The mozzarella meatball frittata in Secrets of Great Second Meals: Flexible Modern Recipes That Value Time and Limit Waste came into existence after author Sara Dickerman served pasta and meatballs to her friends: “We have a regular movie night...and I often serve meatballs, since grown-ups and kids like them with equal verve,” Dickerman explains. “I always make extra meatballs, in part because they taste even better the next day. Last time we slurped spaghetti and watched some Hitchcock, I got to thinking about a meatball-studded frittata.”
We love the way the pockets of mozzarella puff and bubble dramatically, although you could easily swap in another leftover cheese and meat or vegetable (think Gruyère and bacon or feta and squash).
1 tablespoon extra-virgin olive oil, divided
2 cloves garlic, sliced
1 cup grape or cherry tomatoes, halved
Fine sea salt and freshly ground black pepper
8 large eggs
2 tablespoons grated Parmesan cheese
2 tablespoons slivered basil leaves
½ pound meatballs (cut in half if more than 1 inch in diameter)

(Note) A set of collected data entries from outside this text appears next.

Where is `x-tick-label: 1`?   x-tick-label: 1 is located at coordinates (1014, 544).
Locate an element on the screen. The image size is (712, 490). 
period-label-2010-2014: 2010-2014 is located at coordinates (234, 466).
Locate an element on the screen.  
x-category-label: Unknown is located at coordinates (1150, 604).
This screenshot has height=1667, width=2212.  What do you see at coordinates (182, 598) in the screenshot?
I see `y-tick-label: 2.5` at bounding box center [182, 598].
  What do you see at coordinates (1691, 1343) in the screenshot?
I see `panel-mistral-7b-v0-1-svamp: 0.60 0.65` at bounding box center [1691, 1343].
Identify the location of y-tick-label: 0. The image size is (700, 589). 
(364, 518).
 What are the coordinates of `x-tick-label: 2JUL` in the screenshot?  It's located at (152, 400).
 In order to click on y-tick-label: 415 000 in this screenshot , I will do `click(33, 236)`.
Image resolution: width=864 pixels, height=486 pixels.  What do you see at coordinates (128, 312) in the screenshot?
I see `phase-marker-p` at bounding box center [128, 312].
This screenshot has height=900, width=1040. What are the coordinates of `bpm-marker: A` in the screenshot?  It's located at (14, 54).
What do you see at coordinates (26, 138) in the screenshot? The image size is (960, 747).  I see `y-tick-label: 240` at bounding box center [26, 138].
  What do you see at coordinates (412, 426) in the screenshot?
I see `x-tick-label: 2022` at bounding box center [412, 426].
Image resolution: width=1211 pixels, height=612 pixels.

4 ounces mozzarella, preferably fresh, cut into ½-inch chunks
1. Preheat the oven to 425°F.
2. In a large ovenproof and preferably nonstick skillet, heat ½ tablespoon of the olive oil over medium-high heat. Add the garlic and cook for 30 seconds, then add the tomatoes and a pinch of salt. Cook, stirring once or twice, until the tomato juices are viscous and glossy, about 2 minutes. Pour the tomatoes onto a plate and use a silicone spatula to scrape any sticky tomato juices onto the plate as well.
3. Whisk the eggs until well blended, then mix in the Parmesan and basil. Season with salt and pepper.
4. Heat the remaining ½ tablespoon olive oil in the skillet over medium-high heat. Place the meatballs in the pan, cut sides down if they have been halved. Evenly sprinkle in the tomatoes. Pour in the egg mixture, using a fork to evenly redistribute the tomatoes or basil if necessary. Sprinkle the mozzarella evenly across the top. Cook until the edge of the frittata starts to set, then use a silicone spatula to pull the cooked egg away from the side of the pan a bit, letting the raw egg flow behind it. Repeat a few times and cook until the eggs are almost set around the perimeter of the pan, about 5 minutes.
5. Place the pan in the oven and bake until the eggs are just set in the center and the top is dappled with toasty brown patches, about 5 minutes. Turn on the broiler and broil for 1 minute to help set the top and to foster bubbly, toasted cheese bites.
6. Remove the skillet from the oven. The frittata is easiest to remove from the pan after resting for 5 minutes. Slide the spatula underneath to loosen, then cover the skillet with a large plate or pizza pan and invert the frittata onto it. Flip the frittata one more time onto a serving plate or cutting board so it is right side up.